The Student class must overload equality, less than, greater than operators, etc. so that we can
compare them to one another.
Faculty Records
Faculty records are similar to student records and will be stored in a Faculty class. This class
will also require overloaded operators.
Faculty records contain an integer Faculty ID, a string name, a string level (lecturer, assistant
prof, associate prof, etc.), a string department, and a list of integers corresponding to all of the
faculty member’s advisees’ ids. These are the only fields the class contains.
The Database System
Your program will keep references to both the faculty and student tables in memory. These
references are simply ScapegoatST instances.
Once the tables have been created, a menu should be presented to the user to allow them to
manipulate the database. The choices should include:
1. Print all students and their information (sorted by ascending id #)
2. Print all faculty and their information (sorted by ascending id #)
3. Find and display student information given the students id
4. Find and display faculty information given the faculty id
5. Add a new student
6. Delete a student given the id
7. Add a new faculty member
8. Delete a faculty member given the id.
9. Change a student’s advisor given the student id and the new faculty id.
10. Remove an advisee from a faculty member given the ids
11. Exit
When a command is selected, you should prompt the user for the required data, and execute
the command. If there are any errors, you should inform the user describing what the error is
and abort the command.
All of the above commands should enforce referential integrity. That is to say, a student can not
have an advisor that is not in the faculty table. A faculty member can’t have an advisee not in
the student table. If a faculty member is deleted, then their advisees must have their advisors
changed, etc. Your commands will be responsible for maintaining referential integrity. If a user
issues a command that would break referential integrity, you should warn them and abort the
command, or execute the command and fix any violations as appropriate.
After each command is executed, the menu should be displayed again, and the user allowed to
continue.
If the user selects the Exit option, prior to quitting your program should create a file, named
runLog.txt, which contains the information of both tables at the time the program was
terminated. (This is the information from option 1 and option 2, just printed to the file instead of
the terminal).
The Design
At this point you should realize this is a non-trivial assignment. To successfully complete it, you
need to make use of your best OO design and programming skills. Think modularly, sketch out
a solution before you start coding, and START EARLY.
Rules of Engagement
● You may not use any data structures from the C++ STL or other third-party libraries. Of
course, to do the file processing you may use any of the standard C++ IO classes.
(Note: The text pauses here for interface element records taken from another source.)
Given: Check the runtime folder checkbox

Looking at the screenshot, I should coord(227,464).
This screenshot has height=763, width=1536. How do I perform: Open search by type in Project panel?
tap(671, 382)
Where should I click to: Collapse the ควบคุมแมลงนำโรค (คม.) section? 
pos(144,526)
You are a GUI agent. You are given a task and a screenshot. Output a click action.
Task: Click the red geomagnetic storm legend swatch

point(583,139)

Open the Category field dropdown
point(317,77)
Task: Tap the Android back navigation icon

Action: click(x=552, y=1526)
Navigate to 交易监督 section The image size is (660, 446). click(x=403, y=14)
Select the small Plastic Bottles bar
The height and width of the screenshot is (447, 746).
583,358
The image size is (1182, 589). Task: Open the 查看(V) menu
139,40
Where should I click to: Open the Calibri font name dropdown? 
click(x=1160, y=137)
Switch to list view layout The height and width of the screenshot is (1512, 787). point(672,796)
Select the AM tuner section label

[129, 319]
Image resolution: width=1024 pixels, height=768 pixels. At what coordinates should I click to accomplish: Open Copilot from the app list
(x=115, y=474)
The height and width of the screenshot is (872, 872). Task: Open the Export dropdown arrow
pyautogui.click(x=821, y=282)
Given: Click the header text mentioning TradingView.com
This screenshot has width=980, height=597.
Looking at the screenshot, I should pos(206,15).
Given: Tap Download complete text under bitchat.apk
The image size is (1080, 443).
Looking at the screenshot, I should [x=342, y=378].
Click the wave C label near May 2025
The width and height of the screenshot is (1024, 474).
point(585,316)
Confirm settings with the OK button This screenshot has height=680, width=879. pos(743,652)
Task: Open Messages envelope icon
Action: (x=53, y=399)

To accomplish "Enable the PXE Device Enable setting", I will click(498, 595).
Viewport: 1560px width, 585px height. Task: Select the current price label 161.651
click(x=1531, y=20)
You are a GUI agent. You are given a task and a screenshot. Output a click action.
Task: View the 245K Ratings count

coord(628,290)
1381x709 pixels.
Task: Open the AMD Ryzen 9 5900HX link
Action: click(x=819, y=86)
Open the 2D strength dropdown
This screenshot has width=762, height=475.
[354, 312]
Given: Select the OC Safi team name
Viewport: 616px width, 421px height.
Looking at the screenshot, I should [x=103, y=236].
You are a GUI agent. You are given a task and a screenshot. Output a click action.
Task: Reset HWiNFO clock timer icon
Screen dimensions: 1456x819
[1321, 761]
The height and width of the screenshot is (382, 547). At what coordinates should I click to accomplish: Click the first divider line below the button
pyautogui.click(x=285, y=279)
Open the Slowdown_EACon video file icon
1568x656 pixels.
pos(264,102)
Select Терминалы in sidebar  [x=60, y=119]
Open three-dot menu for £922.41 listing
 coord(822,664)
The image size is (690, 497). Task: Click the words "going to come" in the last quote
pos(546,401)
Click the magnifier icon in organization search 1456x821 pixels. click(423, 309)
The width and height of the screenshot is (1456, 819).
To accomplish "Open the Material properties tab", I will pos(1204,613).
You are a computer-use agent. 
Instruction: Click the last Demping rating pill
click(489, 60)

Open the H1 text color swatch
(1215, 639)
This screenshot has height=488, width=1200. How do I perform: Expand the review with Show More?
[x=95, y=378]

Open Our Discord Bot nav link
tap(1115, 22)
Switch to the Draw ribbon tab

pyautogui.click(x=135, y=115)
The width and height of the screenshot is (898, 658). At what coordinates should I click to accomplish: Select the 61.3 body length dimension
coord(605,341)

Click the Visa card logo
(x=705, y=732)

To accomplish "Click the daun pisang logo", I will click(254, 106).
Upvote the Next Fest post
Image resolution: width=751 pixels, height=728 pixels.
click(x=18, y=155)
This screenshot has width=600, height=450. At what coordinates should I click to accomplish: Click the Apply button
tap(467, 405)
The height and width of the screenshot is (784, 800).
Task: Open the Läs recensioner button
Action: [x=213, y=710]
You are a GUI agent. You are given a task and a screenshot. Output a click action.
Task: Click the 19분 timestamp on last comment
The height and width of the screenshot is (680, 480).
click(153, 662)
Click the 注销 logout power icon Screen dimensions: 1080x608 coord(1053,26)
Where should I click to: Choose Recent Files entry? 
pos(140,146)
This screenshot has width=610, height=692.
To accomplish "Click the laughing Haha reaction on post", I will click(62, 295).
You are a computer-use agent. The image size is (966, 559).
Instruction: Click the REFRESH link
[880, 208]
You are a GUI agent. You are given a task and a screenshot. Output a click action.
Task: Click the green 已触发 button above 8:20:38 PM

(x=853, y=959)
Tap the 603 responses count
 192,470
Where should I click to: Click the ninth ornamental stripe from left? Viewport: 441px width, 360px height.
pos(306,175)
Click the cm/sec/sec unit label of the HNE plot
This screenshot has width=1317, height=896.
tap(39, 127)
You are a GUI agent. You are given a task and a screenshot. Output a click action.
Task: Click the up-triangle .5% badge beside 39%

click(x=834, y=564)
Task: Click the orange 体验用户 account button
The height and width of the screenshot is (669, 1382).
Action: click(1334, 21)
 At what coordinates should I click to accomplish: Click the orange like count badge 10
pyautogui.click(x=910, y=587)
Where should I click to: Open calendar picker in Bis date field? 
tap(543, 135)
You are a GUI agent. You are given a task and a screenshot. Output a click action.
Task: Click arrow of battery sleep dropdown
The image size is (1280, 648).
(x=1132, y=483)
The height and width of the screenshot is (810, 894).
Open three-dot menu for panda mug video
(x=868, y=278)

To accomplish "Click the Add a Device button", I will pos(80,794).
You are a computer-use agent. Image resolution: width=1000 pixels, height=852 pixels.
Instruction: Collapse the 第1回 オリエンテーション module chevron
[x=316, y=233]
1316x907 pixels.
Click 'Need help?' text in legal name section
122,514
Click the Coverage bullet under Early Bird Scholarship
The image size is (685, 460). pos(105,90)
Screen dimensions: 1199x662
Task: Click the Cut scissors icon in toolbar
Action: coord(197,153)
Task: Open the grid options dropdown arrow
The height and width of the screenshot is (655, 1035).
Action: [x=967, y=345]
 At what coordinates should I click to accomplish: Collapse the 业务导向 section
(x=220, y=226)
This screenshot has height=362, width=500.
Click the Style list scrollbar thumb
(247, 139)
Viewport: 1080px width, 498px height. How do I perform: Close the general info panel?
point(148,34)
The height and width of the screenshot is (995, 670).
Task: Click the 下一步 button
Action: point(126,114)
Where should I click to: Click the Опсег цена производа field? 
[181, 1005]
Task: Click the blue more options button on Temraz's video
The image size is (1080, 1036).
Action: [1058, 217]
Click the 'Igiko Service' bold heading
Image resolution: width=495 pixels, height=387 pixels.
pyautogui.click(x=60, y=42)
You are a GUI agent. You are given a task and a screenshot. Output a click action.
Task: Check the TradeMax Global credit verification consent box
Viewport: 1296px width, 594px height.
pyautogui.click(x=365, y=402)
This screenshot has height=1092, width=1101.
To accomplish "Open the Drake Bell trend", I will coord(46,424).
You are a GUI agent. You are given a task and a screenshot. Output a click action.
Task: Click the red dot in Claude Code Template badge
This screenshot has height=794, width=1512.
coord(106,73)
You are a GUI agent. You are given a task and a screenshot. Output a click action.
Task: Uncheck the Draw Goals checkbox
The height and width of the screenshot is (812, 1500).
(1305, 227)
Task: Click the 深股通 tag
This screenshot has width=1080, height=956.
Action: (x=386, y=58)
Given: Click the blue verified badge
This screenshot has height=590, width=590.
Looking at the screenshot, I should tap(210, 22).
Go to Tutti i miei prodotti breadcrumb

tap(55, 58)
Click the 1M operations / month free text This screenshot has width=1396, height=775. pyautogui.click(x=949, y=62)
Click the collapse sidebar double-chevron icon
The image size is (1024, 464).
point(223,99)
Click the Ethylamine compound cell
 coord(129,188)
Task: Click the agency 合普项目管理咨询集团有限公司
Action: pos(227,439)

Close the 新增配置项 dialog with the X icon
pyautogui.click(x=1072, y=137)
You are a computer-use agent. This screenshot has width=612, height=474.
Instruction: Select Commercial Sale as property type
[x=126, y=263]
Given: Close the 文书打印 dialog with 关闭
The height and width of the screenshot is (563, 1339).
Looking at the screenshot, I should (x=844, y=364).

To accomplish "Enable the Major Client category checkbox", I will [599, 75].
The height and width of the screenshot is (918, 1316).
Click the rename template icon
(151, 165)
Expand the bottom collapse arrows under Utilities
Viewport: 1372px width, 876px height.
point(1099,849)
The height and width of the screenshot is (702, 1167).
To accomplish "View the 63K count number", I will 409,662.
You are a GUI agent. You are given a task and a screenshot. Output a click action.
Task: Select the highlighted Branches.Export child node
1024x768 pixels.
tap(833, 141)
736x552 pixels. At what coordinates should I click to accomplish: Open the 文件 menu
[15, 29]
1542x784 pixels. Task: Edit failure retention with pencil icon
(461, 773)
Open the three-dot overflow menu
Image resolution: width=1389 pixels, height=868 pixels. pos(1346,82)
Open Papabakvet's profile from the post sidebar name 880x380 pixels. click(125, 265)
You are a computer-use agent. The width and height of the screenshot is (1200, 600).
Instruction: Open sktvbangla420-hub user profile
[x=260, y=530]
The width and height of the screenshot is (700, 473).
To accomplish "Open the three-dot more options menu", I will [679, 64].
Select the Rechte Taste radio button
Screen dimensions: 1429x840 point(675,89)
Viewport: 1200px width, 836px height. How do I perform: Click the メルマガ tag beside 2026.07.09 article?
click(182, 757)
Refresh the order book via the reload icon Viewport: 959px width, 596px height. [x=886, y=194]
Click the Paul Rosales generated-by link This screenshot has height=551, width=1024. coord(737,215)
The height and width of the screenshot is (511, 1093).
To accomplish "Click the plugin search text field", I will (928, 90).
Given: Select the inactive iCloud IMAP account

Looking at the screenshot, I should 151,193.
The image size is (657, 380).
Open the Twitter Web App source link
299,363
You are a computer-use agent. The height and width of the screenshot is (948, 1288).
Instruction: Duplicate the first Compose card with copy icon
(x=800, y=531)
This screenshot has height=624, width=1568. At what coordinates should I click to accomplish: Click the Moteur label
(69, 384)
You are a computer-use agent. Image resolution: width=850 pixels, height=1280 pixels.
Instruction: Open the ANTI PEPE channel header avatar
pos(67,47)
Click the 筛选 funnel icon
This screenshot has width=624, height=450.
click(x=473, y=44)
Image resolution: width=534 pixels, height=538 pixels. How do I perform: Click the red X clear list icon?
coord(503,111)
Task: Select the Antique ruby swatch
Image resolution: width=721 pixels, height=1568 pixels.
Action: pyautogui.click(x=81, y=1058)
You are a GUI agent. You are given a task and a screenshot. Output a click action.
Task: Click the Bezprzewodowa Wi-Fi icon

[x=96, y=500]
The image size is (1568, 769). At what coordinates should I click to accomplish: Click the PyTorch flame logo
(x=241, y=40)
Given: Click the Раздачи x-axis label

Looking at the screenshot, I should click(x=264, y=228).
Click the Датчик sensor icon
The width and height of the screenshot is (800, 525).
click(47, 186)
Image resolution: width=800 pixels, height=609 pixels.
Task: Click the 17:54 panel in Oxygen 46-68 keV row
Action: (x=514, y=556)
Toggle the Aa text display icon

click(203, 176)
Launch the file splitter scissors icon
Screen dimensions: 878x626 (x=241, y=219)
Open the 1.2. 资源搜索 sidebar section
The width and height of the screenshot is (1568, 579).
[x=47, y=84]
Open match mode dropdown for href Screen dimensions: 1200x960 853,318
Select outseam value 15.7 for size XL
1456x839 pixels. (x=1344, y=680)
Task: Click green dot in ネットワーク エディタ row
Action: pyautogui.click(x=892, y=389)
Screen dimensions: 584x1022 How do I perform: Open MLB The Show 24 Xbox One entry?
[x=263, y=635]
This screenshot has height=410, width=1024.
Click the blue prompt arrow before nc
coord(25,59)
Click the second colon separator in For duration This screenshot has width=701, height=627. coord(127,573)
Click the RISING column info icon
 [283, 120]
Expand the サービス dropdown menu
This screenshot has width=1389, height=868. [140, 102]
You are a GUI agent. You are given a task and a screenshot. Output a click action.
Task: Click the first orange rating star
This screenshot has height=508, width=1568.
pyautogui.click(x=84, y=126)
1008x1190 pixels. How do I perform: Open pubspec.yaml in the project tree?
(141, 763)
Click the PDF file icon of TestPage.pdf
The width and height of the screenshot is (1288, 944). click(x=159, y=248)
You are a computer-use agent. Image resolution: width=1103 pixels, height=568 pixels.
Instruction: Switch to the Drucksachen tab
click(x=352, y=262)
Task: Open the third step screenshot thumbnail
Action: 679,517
● For this assignment, you may work in groups of AT MOST 2 students.
● Develop using VSCode and make sure your code runs correctly with g++ using the
course docker container.
● Feel free to use whatever textbooks or Internet sites you want to refresh your memory
with C++ IO operations, just cite them in a README file turned in with your code. All
code you write, of course, must be your own. In your README please be sure to include
the g++ command for compiling your code.
Due Date
This assignment is due at 11:59 pm on 11-17-2022. Submit all your commented code as a zip
file to canvas. The name of the zip file should be LastName_FirstInitial_A5.zip
Grading
Grades will be based on correctness, adherence to the guidelines, and code quality (including
the presence of meaningful comments). An elegant, OO solution will receive much more credit
than procedural spaghetti code. I assume you are familiar with the standard style guide for
C++, which you should follow. (See the course page on Canvas for a C++ style guide and
Coding Documentation Requirements.)
Code that does not follow the specification EXACTLY will receive an automatic 25% deduction.
Code that does not compile will receive an automatic 50% deduction.